» What is needed
Update the passage of the article on John Daly's golf cart starting at "Daly is not" and ending at "to like it.", replacing "arthritic knee" with "injured hip".

» Page excerpt
● ● ● ● ● ● ●

John Daly drives in his cart after hitting a tee...

John Daly drives in his cart after hitting a tee shot on the 10th hole during the first round of the Father Son Challenge golf tournament in Orlando, Fla., on Dec. 15, 2018 Credit: AP/Phelan M. Ebenhack

Some things just shouldn’t be seen. Ketchup on hot dogs, white pants before Memorial Day, black socks with sandals and golf carts on the Black Course.

The latter one really rankles people who believe that a large part of Bethpage Black’s challenge is making it through all 18 holes on foot. As all Long Island public course golfers know, carts are never allowed on the Black.

Except this one week, for one golfer. John Daly, 53, has been granted permission to ride rather than walk during the PGA Championship under terms of the Americans with Disabilities Act. This is on par, legally, but it doesn’t sit well with everyone in the game, particularly the most notable player.

“As far as J.D. taking a cart,” Tiger Woods said during his Tuesday news conference, “well, I walked with a broken leg, so…”

Woods won the 2008 U.S. Open - his last major title before the Masters last month - with what was later diagnosed as two stress fractures and a torn anterior cruciate ligament. And who knows how many majors he would have won had he been allowed to relax his back in an E-Z Go.

Daly is not in any shape to win the PGA this week or anything else involving golfers in their primes. He is here on a lifetime exemption for winning the 1991 PGA. He does have every right to be here and he had every right to apply for the special consideration based on an arthritic knee. It doesn’t mean Woods and the rest of us have to like it.

The PGA of America was in a no-win position. Had it fought Daly in court, it would have come off as the bad guy, win or lose.

“We have a clause for ADA purposes in that any player who has an ADA concern or issue is allowed to apply and give the reasons for the exemption that he or she may want to apply for,” said Kerry Haigh, the PGA’s chief championships officer. “In this case, John went through the process…We have a committee that meets, which includes a medical expert, and they review the information. And it was agreed that it justified the use of the golf cart for the championship.”

● ● ● ● ● ● ●

» Data shown
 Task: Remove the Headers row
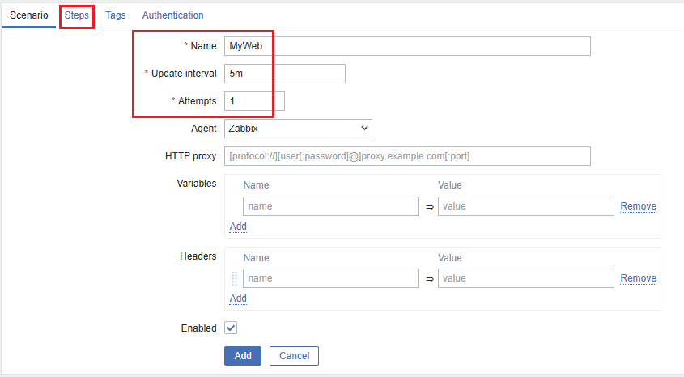[x=638, y=278]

● ● ● ● ● ● ●

» Answer to this task
Daly is not in any shape to win the PGA this week or anything else involving golfers in their primes. He is here on a lifetime exemption for winning the 1991 PGA. He does have every right to be here and he had every right to apply for the special consideration based on an injured hip. It doesn’t mean Woods and the rest of us have to like it.